Blanc is the mastermind behind the widely popular Vancouver-based Paella Guys & Co. who famously whip up giant batches of authentic to-die-for paella in huge oversized paella pans that serve around 50 people each.
Blanc and his team wowed the nearly 130 guests at the al fresco event with his selection of pork cuts from the jamon Ibérico pata negra, or black hoofed Iberian pig.
"This meat known as Iberian pork comes from Spain and the characteristic is that they are fed with acorns," he says, noting this has been a traditional practice for thousands of years, all the way back to the Neolithic era when animal domestication first began.
Iberian pork is generally considered to be among the most high-quality ham produced anywhere in the world.
Plated sets of four different cuts of pork were the main course at the dinner including blade shoulder, sirloin, chorizo, and ham.
The sumptuous pork was accompanied by a confit of peppers and eggplant alongside patatas con salsa which was a mojo picon sauce originating from Spain's Canary Islands.

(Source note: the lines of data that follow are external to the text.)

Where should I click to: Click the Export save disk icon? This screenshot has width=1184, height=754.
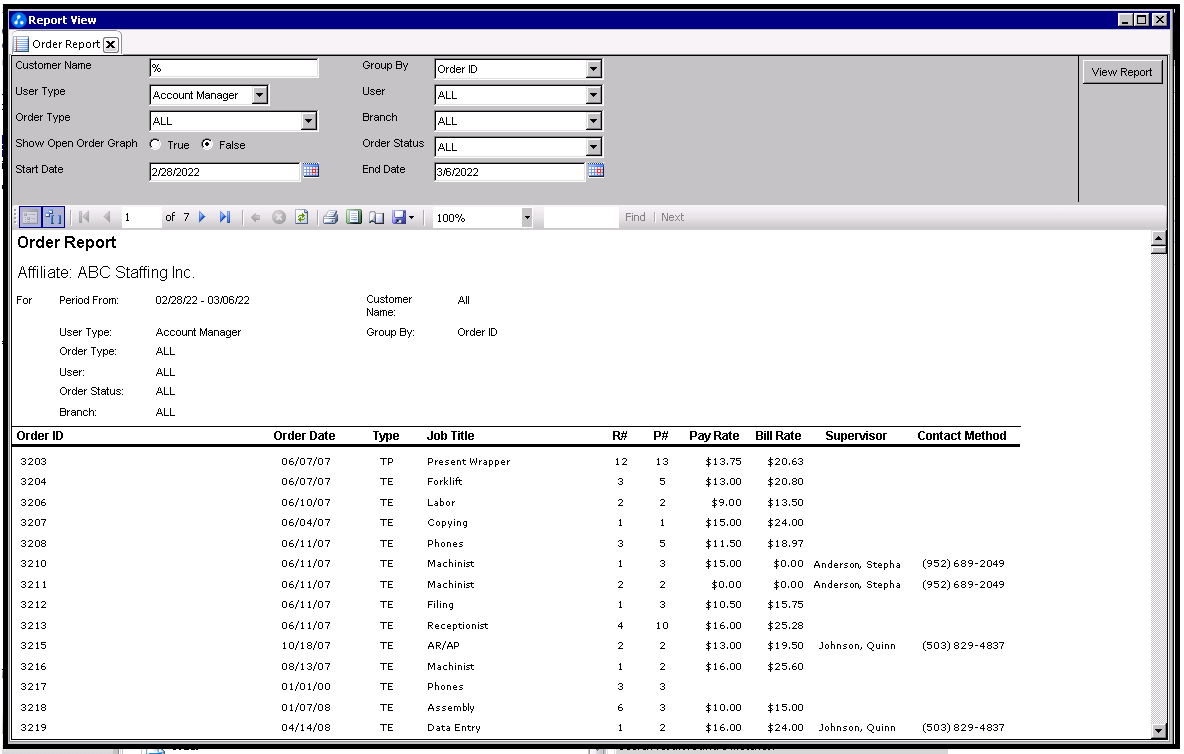[399, 217]
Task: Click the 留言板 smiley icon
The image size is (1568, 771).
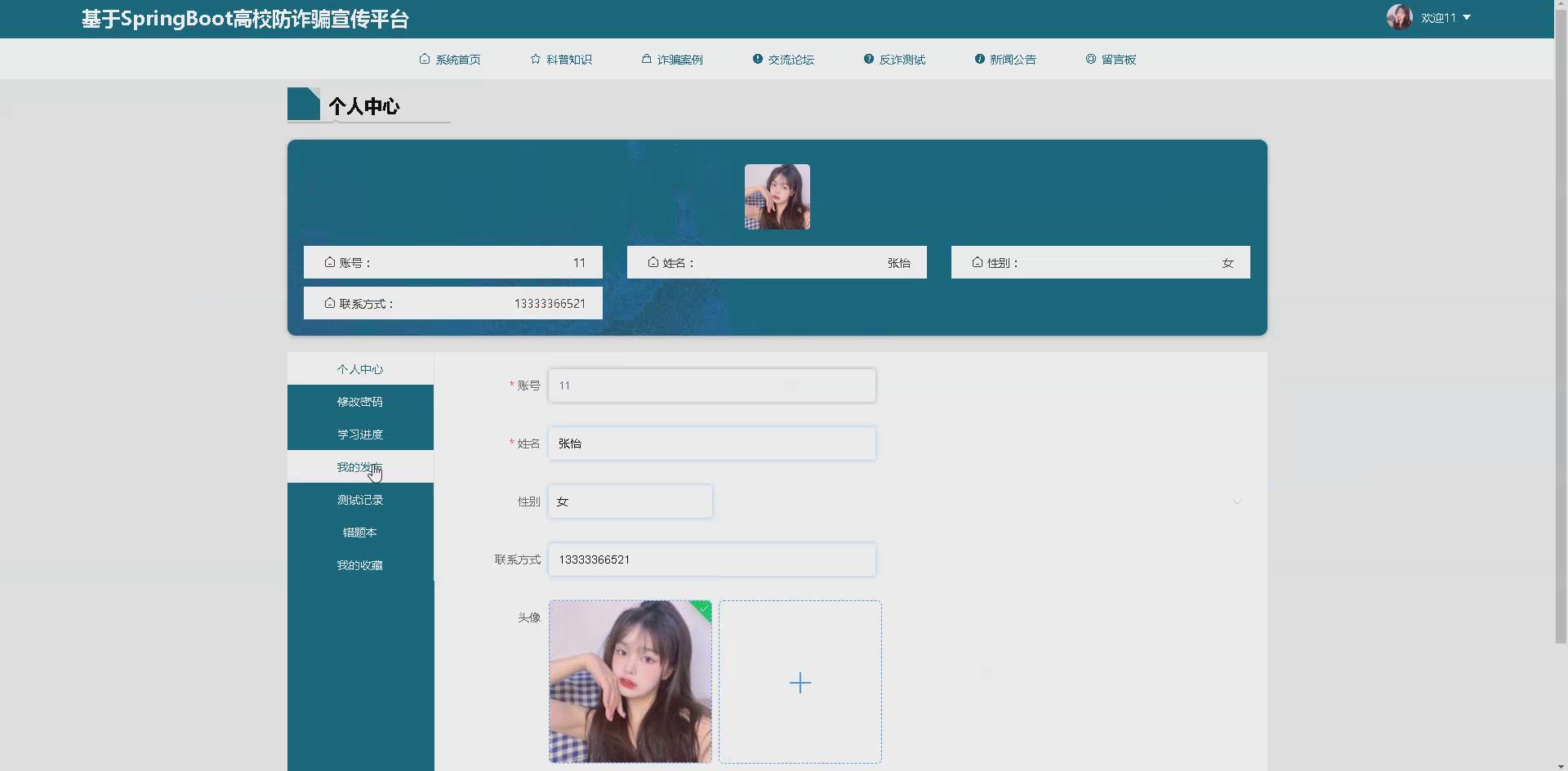Action: (x=1090, y=59)
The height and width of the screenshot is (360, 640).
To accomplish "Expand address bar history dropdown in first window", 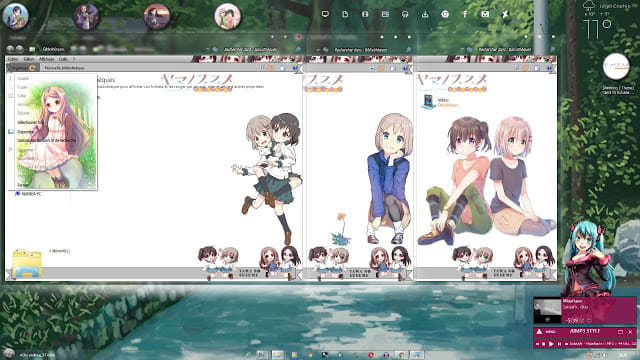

Dessert featured the ever-popular sinfully chocolate mousse by Sugar Quail Bakeshop.
The dinner kicked off with traditional Spanish tapas and was paired with a selection of Tin Horn Vineyards wine. Speaking of the tapas Blanc said: "This is something in the middle, you come in and you just start sharing what's on the plate, we're about sharing our meals in Spain."
He adds that this is "part of the thing to help start conversation at the tables." Given the glorious sunny evening, lovely Tinhorn Creek wines, and delicious tapas, conversations were well on the way from the very start.
On first look the dinner, served at ambient temperature, looked almost too plain - rustic perhaps - for the event. The four different cuts of pork were simply laid bare on the plate in their natural glory, unadorned by any kind of sauce. But the simplicity was purely illusory as each cut was far more complex than it appeared making it seem as if there were four different kinds of meat on the plate, rather than all coming from the same animal.
"In Spain our grandmothers didn't have money but they had time and so they had to treat whatever they had in a special way and take the time to cook it," he said. He adds that "now we have money but no time!".
"This is the third year that we've done the Primavera dinner an we said, 'let's do something different and we'll bring in some Iberian pork'." With rave reviews from the assembled gourmands that decision was clearly a stellar one.
Blanc notes that aside from the paella that his team is so well-known for, they also specialize in tapas, Spanish barbecue, and of course sangria. All of their meat is imported directly from Spain because no other pork in the world has the texture and flavour of this speciality de España.